Thursday, 16 April 2009

Two Executives, One Career

Following from the last post, I wanted to share another innovative job search story. 

Harvard Business Review published a story in 2005 called 'Two Executives, One Career'. Two senior executives shared a job at a bank for six years before being retrenched. This article is the story of their job search as they went about selling themselves as a team. They had one resume.

Some people to whom I've mentioned this story have been skeptical.  Understandably so - innovative ideas always engender a healthy dose of cyncism. Can such a job search approach work here in the real world?

Yes.

Recently a pair of senior communication and public relations professionals did exactly this. Inspired by their cohesion as a working team, they stayed together after the project they were working on finished. 

Working with their consultant on a Career Transition program, they developed a comprehensive job search campaign including a joint approach (one resume, both attending interviews) and seperate approach (independently following leads, networking).

They secured a senior management position in their chosen areas of communications and stakeholder management.  In this tighter labour market it is even more important to implement a well planned job search strategy.

There is always room for innovative approaches. Remember, companies will make room for great people.

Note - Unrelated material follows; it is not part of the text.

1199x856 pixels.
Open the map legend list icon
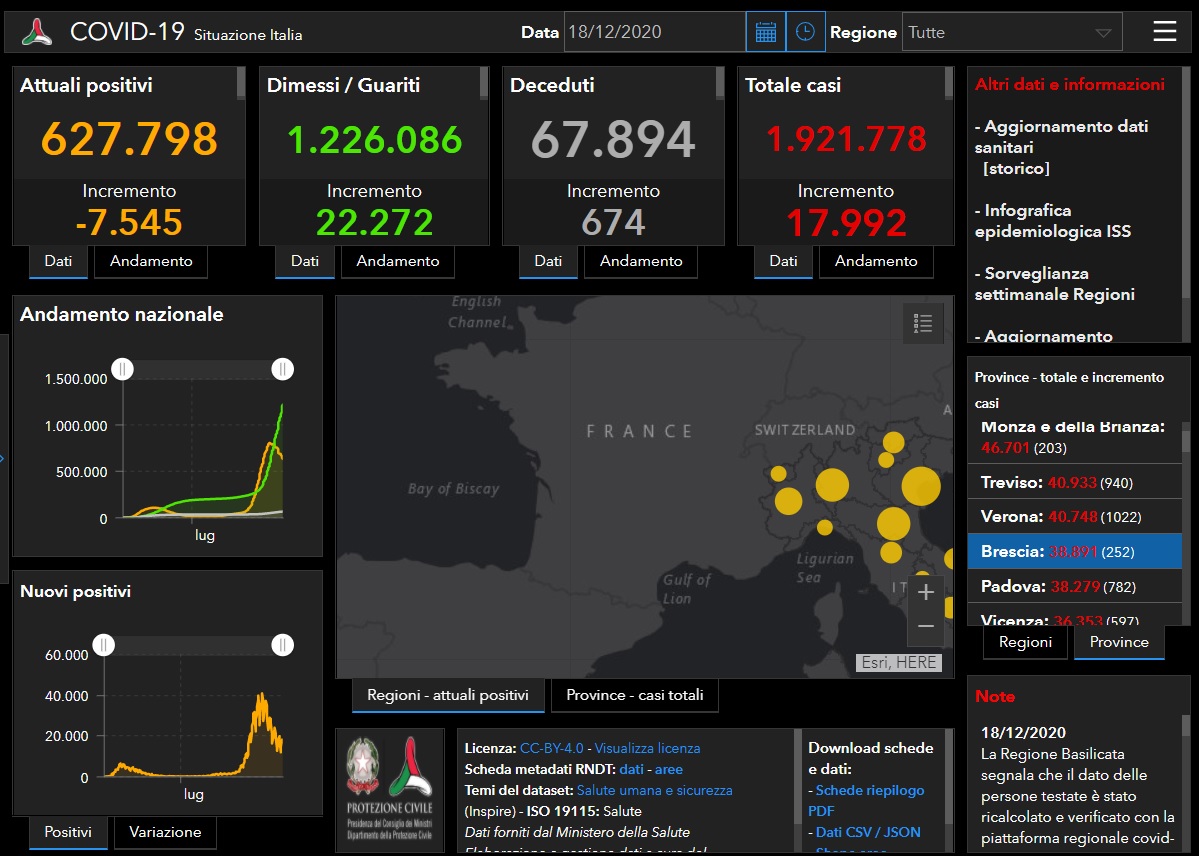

You just need to find those companies and convince them of your value. 



Use your network to create your network

There are two truths about a tightening labour market: (1) There are still jobs available; but (2) those jobs are harder to find.  It is times like these that call for innovative job search strategies and I'd like to share with you a clever approach.

I recently heard about a senior manager who was between jobs and decided he needed to expand his network. He asked his mate, who was a wine connoisseur if he'd share his expertise and then organised a wine tasting evening. He invited a number of his key contacts in his network, asked them to bring someone, and invited other people who he didn't know, but wanted to know. 

The result: a small but highly influential gathering of people, a strongly enhanced network, and several job leads to follow. 

A successful job search requires creativity and energy. Think laterally, and put the effort in.